[Data records]
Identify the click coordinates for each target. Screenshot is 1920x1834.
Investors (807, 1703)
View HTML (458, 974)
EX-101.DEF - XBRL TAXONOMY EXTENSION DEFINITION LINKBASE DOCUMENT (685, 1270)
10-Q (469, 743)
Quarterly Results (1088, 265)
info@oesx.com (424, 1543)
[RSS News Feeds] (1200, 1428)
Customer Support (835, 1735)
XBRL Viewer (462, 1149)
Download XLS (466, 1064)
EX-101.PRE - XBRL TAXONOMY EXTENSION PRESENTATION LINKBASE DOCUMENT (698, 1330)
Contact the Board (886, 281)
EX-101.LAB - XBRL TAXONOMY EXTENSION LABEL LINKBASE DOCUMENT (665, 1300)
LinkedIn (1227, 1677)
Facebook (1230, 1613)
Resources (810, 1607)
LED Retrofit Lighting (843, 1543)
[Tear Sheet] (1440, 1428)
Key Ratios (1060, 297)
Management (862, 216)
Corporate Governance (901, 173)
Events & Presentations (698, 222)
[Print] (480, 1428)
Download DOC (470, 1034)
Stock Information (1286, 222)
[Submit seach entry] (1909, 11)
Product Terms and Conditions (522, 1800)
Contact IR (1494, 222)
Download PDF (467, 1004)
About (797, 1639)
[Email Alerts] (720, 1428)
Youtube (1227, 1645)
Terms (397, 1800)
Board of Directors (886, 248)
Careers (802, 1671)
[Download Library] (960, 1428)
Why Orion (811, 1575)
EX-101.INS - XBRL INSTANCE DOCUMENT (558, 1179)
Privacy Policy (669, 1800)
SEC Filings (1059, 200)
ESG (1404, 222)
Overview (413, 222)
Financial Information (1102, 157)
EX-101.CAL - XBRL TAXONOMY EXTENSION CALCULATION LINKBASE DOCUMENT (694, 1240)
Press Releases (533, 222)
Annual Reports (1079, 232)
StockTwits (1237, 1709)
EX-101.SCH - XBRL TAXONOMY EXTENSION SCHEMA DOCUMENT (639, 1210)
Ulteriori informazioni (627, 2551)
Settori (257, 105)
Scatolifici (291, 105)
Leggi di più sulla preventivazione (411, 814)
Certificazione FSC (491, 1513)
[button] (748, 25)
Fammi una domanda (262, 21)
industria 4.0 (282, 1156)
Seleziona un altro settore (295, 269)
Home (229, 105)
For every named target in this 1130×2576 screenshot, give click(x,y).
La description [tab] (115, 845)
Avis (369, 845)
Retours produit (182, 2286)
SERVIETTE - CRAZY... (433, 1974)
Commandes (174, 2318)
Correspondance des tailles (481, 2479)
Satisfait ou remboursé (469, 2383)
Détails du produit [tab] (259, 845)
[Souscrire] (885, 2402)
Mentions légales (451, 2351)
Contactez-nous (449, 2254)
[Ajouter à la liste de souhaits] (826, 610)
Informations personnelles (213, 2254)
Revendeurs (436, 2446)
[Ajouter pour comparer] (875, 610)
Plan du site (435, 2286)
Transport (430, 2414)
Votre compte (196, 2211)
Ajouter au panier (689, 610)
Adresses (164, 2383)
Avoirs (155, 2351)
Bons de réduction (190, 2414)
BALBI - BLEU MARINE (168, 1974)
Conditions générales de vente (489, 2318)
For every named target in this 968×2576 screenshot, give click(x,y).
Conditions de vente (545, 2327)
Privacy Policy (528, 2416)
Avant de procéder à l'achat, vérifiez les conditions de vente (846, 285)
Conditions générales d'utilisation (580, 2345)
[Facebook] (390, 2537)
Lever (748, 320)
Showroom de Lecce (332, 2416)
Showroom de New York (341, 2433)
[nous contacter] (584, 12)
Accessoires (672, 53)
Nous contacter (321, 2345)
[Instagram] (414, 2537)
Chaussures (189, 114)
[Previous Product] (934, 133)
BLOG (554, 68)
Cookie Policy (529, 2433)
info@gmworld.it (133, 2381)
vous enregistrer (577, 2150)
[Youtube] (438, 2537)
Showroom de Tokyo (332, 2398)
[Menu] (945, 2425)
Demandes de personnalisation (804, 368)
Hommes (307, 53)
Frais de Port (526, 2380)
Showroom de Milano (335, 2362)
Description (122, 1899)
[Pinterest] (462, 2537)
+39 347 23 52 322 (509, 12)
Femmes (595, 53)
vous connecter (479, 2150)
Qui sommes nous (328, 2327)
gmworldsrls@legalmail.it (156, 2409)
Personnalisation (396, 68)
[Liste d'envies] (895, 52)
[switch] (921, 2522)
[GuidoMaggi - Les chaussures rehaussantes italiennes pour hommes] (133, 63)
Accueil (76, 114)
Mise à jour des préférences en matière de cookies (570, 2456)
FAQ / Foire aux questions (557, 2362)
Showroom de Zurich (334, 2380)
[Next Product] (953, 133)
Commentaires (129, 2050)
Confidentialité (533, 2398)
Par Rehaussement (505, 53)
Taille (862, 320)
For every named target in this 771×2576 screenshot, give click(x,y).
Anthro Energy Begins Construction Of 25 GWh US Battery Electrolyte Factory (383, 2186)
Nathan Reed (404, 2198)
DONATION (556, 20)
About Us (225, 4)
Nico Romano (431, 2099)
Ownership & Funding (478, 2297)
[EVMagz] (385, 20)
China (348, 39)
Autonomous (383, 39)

**Task to complete:** Taking the entries above, print exactly the lines starting at the line with "Confidentialité (533, 2398)" and ending at the line with "Nico Romano (431, 2099)", both included.

**Answer to this exercise:**
Confidentialité (533, 2398)
Par Rehaussement (505, 53)
Taille (862, 320)
For every named target in this 771×2576 screenshot, give click(x,y).
Anthro Energy Begins Construction Of 25 GWh US Battery Electrolyte Factory (383, 2186)
Nathan Reed (404, 2198)
DONATION (556, 20)
About Us (225, 4)
Nico Romano (431, 2099)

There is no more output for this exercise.